§ **What is being asked**
Copy exactly the lines of the records below, starting at the line that contains "This screenshot has" and continuing through the last line, both included; omit any pictures.

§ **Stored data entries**
== Segment start ==

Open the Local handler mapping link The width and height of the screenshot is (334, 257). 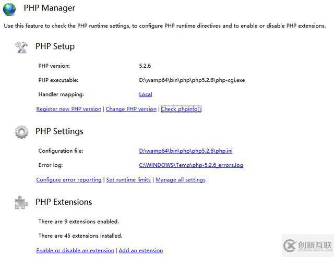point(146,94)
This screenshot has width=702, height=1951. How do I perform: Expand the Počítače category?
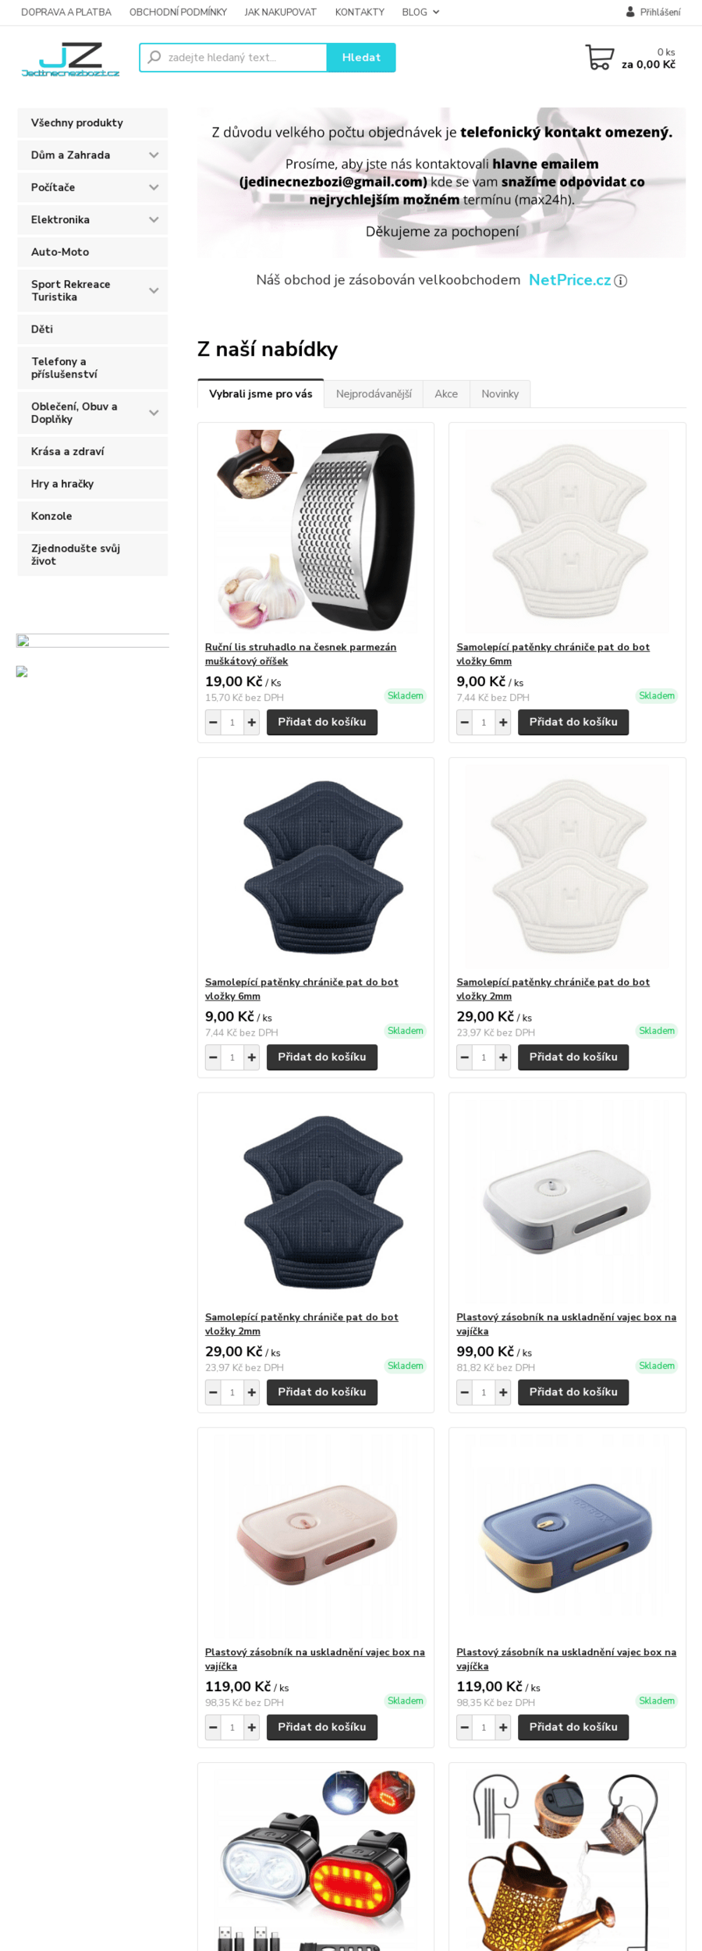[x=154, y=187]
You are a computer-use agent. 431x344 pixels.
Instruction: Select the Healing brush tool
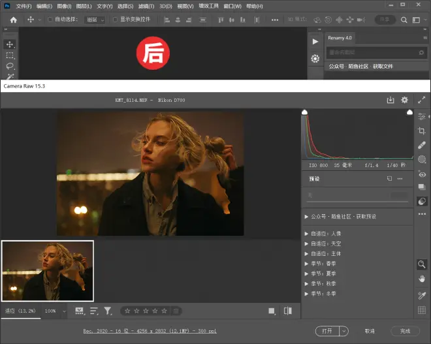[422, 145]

== Segment end ==

§ **Task result**
This screenshot has width=702, height=1951. How do I perform: Expand the Počítače category?
[x=154, y=187]
You are a computer-use agent. 431x344 pixels.
Instruction: Select the Healing brush tool
[422, 145]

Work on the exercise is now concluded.